…is to let someone else do it. But I thought I would have a go myself first.
Having gotten control over our digital photo collection I thought it would be great to be able to include even old photos (35mm film) in slide shows and what not. For some reason I thought this would be a piece of cake. After all, digital photography has been around for about 20 years so any computer aficionado should be able to convert their photo collection with a suitably priced scanner.
This turns out to be far from the truth. There is a huge variation in the type, quality and price of scanners available. Furthermore, it is a limited market with a limited product range given the fact that nobody uses film cameras any more.
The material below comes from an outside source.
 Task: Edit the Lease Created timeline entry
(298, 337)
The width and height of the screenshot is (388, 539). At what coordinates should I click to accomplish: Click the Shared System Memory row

Since choosing a suitable scanner can be difficult, a professional scanner service started to seem like a worthwhile option to pursue. Such a service is fast and produces good quality digital images, but with 2,000 frames to digitalise it would cost in the region of €700 to do so. One option could be to sort through negatives to find the best photos but this is time-consuming and a premium might be charged for the handling of individual negatives. In short, I needed to decide what the goal of my digitalisation project was.
Setting a goal
So my choices were: a) a professional service, which is the most efficient but costly solution to choose but would probably produce the best digital images or b) buy a good digital scanner and convert all of the photos on my own time or c) buy a cheap scanner for making quick low-quality images for one-off use such as e-mailing. Whether I used a professional service or not I would still have to do any post-processing myself such as rotating the images. Either way, the better quality I wanted the more expensive it was going to be.
So my goal was still to convert our entire 35mm film collection into digital images of a quality similar to our 4 Mpx camera. A further consideration was whether or not to aim for the highest possible quality so that I no longer need to rely on having access to the negatives, but that would cost way too much and the negatives should survive until a cheaper technology appears. However, I still could not make a decision without some idea of what I would get for my money. Time to do some research.
One site I found that does a great introduction to film scanning is Filmscanner which compares professional services vs. DIY. It also looks at purchasing criteria when buying a scanner: quality, speed, noise, space, etc., as well as reviews of some of the best scanners available.
WikiAnswers provides some useful insights into film scanning with the question:
How many megapixels would it take to equal a 35mm film maximum quality?
So what does a professional service cost?. There have been many film format types in use but I am only interested in comparing prices for a basic conversion service for 35mm film. (For more information on other types of media have a look at the list of conversion services available at ScanDig.) It turns out that the pricing is very similar across the board although the final result may vary.
Professional services also offer even higher resolutions and sometimes even various post-processing services such as dust correction and Photoshop retouching for a price.
The other option is to buy a scanner, however the price can vary enormously – from under €100 up to €15,000 for professionals. The main factors in making a decision are price, quality and speed, and the three most important factors that influence the image quality of a scanner are resolution, colour depth and range of density. (See the FilmScanner primer for information on what these values mean.) For cheaper scanners these values may well not be provided by the manufacturer at all which is a bad sign. Disk space is not a problem these days and is a negligible cost consideration.
Here in Sweden you can use Prisjakt to find film scanners and compare these three parameters for different scanners which is an excellent way to shop around. Other product comparison sites probably have a similar function. So if I am going to spend my time scanning all of these negatives then it is worth investing in some decent equipment and so the choice so far is between:
- Plustek OpticFilm 7600i with SilverFast SE Plus 6.6
€269 at ScanDig
- Reflecta ProScan 7200 + SilverFast Ai 6.6
€529 at ScanDig
- Reflecta RPS 7200 Professional + SilverFast Ai 6.6 IT-8
€579 at ScanDig (Has automatic feed!)
But for every €100 spent on a scanner I could get approx. 300 frames scanned by a professional scanner service. On the other hand, once I am finished digitizing our 35mm film I could give it to my parents and others interested in doing the same thing.
What to do
Perhaps the best way to get started is just to select a small batch of film, say 24 photos, and get them converted by a professional service just to see what the resulting images will look like. It shouldn’t cost more that €10 to €20 (including postage insurance) and then I will have something concrete to test with such as creating slide shows or getting reprints made. For a bit more money, I could also have the conversion done in two different resolutions for comparison. This should help me decide what to invest my money (and time) in whether or not to pay someone else.
If all goes well, I’ll be sure to send a copy of our new digital photo collection it to the parents for safe-keeping. Wish me luck.